Con questo nome indichiamo i venditori ambulanti di immagini religiose provenienti da alcuni paesi della Valsugana, in particolare Pieve Tesino, Cinte Tesino e Castello Tesino, che attraverso una efficientissima rete commerciale, riuscirono a vendere le stampe dei Remondini da un capo all’altro del mondo.

Precisiamo subito una cosa: non stiamo parlando di santini in senso specifico, ma di immagini devozionali, alcune di dimensioni piuttosto grandi. In genere, il venditore ambulante viaggiava con una cassetta di legno, nella quale erano stipati i fogli stampati con le immagini, che venivano poi tagliate per, o anche, dal compratore.

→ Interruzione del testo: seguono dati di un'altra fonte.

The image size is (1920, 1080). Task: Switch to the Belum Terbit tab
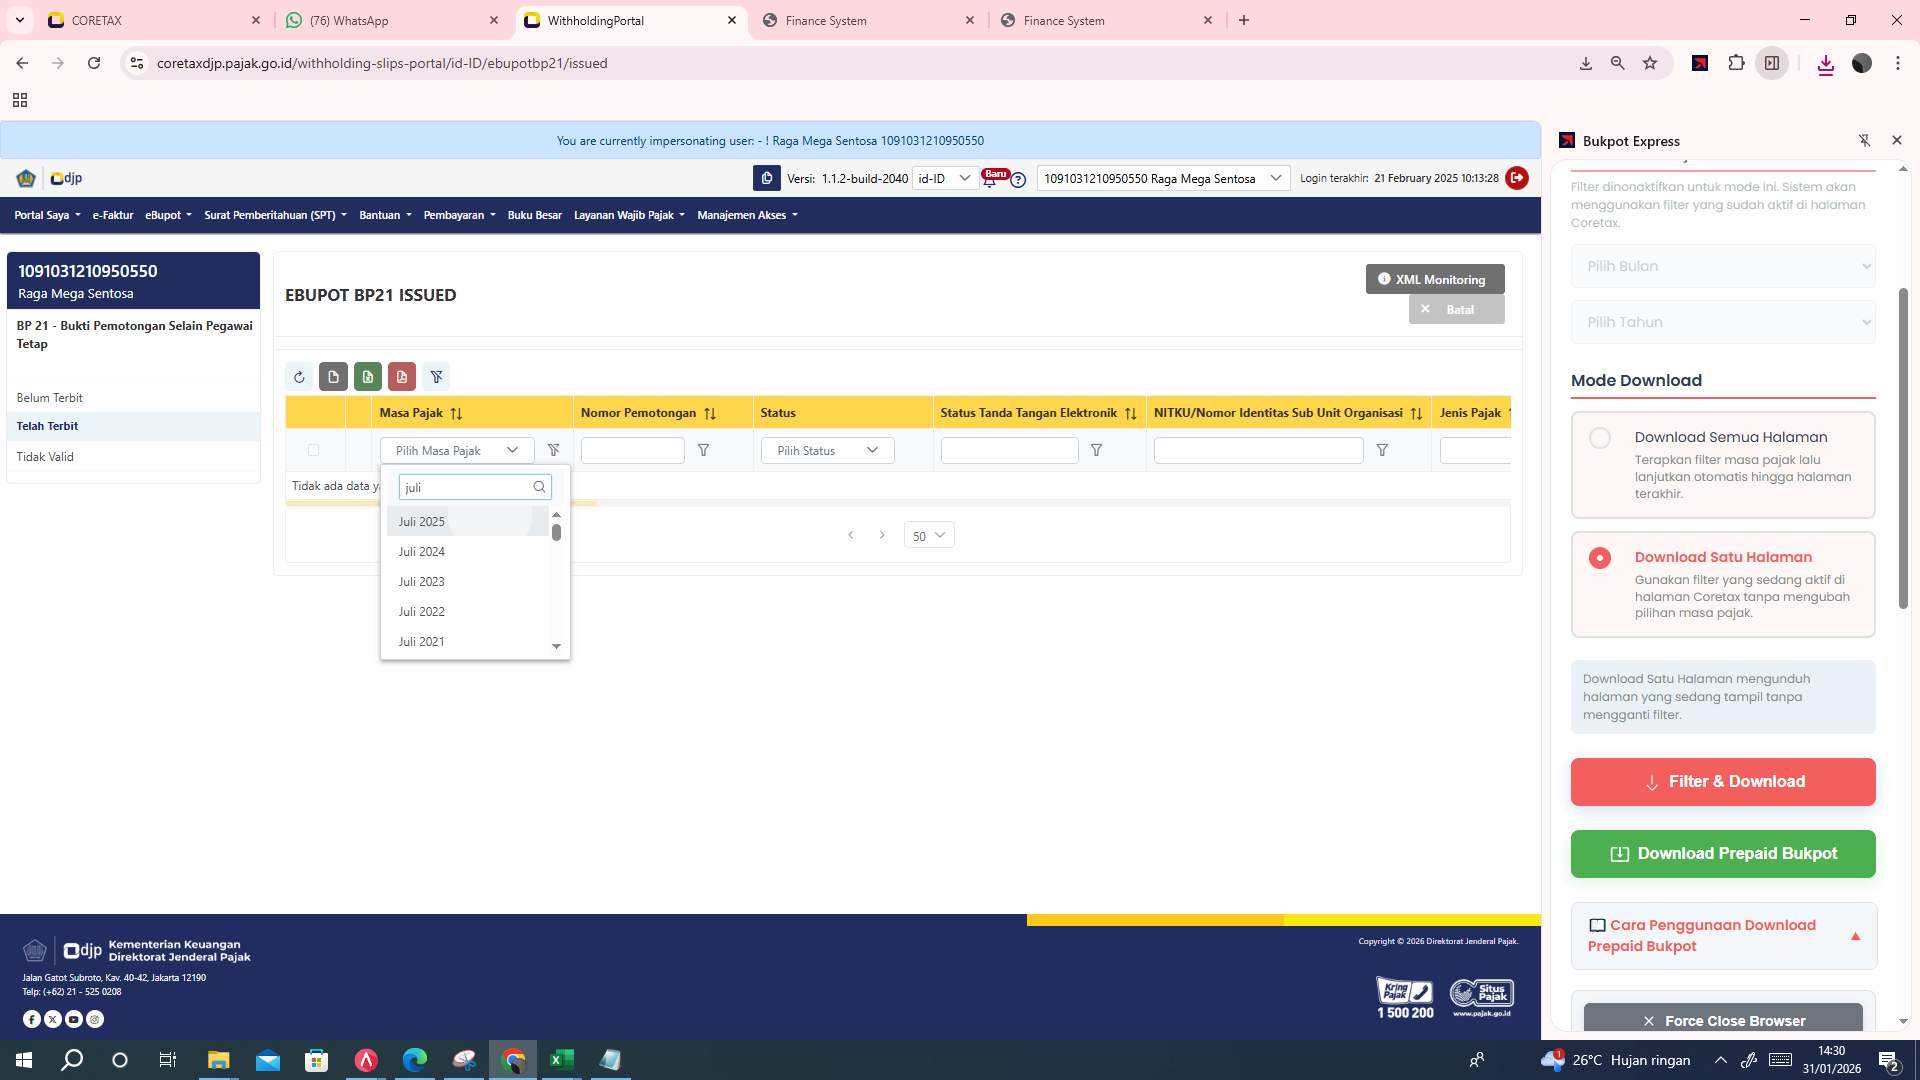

Il rapporto commerciale che si instaurò fra i Remondini e i Tesini si rivelò molto efficace. Non soltanto per quanto riguardava la vendita in senso stretto, ma anche per ciò che concerneva la scelta dei soggetti. Sono state trovate, per esempio, alcune immagini che presentano ai margini delle annotazioni a penna, con cui i Tesini indicavano dei promemoria, dei suggerimenti su come modificare un soggetto per renderlo più “appetibile” a un determinato mercato.

Ma com’erano organizzati?

Innanzitutto c’erano i capi compagnia, i quali avevano i rapporti personali con i Remondini, dai quali acquistavano direttamente le immagini o le prendevano in conto vendita. Erano sempre costoro che stabilivano il quantitativosceglievano i soggetti, in quanto sapevano a quali mercati erano destinati.

I capi compagnia fondavano dei depositi lungo i percorsi, presso i quali venivano impiegati altri tesini. C’erano poi quelli che svolgevano il lavoro più difficile e più duro: gli ambulanti. Quest’ultimi percorrevano distanze incredibili e trattavano con gli acquirenti, non senza esercitare attività di persuasione. Per esempio, capitava che spacciassero per un determinato santo uno diverso, magari affermando che quella determinata immagine aveva ricevuto una speciale benedizione da questo o quel cardinale.

Vecchia cartolina. Panorama di Pieve Tesino.
Vecchia cartolina. Panorama di Pieve Tesino.

Il discorso sui Remondini e sui Tesini sarebbe molto lungo e complesso e, naturalmente, invito gli amici che vogliono approfondire la conoscenza in proposito a leggere una delle varie pubblicazioni dedicate.

Resta un dubbio da sciogliere: ma se è vero – com’è vero – che i Remondini produssero una sterminata quantità di immagini religiose, come mai oggi se ne trovano raramente? Che fine hanno fatto?

La risposta, da aggiungere a quanto già detto sopra con riferimento alla Raccolta Bertarelli – quest’ultimo, come sappiamo, rilevò il fondo Remondini agli inizi del Novecento – potrebbe essere la seguente: si trovano all’estero. Va detto infatti che i Tesini non commerciarono soltanto attraverso la vendità ambulante, ma consegnarono i loro fogli anche a negozi. Inoltre, molti di essi durante la prima metà dell’Ottocento aprirono, a loro volta, dei loro negozi. È il caso di Giovanni Buffa che aprì un suo negozio ad Amsterdam o di Alberto Marchi che ne aprì uno in Russia, a Pietroburgo e di moltissimi altri, che qui evito di elencare.